Optimisation of DPTR usage

  • Robert Gush

    Robert Gush - 2010-01-30

    The usage of external memory seems use excessive reloading of DPTR even when it is clear that DPTR has not changed.
    Sample code from list file:
                                  2 ; File Created by SDCC : free open source ANSI-C Compiler
                                  3 ; Version 2.9.4 #5595 (Dec 15 2009) (MINGW32)

                              2406 ; Hardware.c:1101: ShadPorts |= 0x01;
       0608 90s00r03           2407 mov dptr,#(_ShadPorts + 0x0003)
       060B E0                 2408 movx a,@dptr
       060C FA                 2409 mov r2,a
       060D 43 02 01           2410 orl ar2,#0x01
       0610 90s00r03           2411 mov dptr,#(_ShadPorts + 0x0003)
       0613 EA                 2412 mov a,r2
       0614 F0                 2413 movx @dptr,a
       0615 80 0D              2414 sjmp 00103$

    Any suggestions on how to improve this?


  • Frieder Ferlemann

    Hi Robert,

    there are several approaches to this:

    a) write a peephole that fixes this special case

    b) get someone to investigate in why different code is generated for
        "my_xdata_char_array |= 0x01;"   and
        "my_xdata_char |= 0x01;"
       If the same code would be generated then one of the
       existing peepholes 248.a to 248.h would apply.
       This would be preferred over a set of peephole rules like a)

** Raw data **
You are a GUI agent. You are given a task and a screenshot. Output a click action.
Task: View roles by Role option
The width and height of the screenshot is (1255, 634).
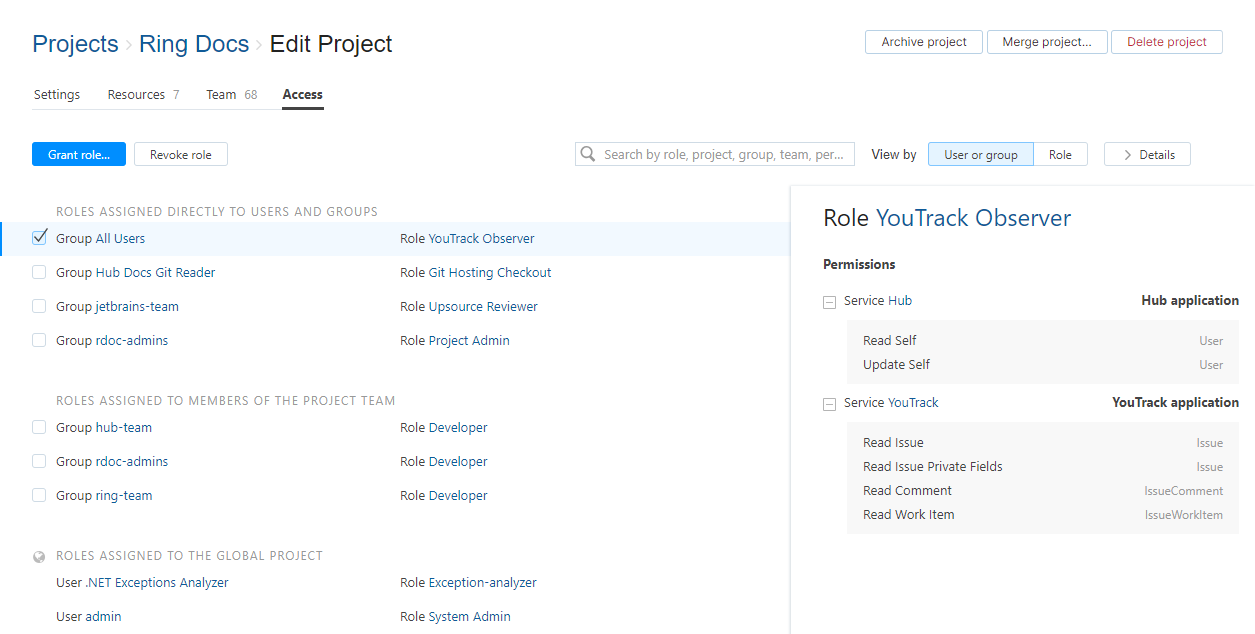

** Do this **
In the DPTR forum thread, which distinct instruction mnemonics appear in the assembly lines of Robert Gush's sample code?

** Result **
mov, movx, orl, sjmp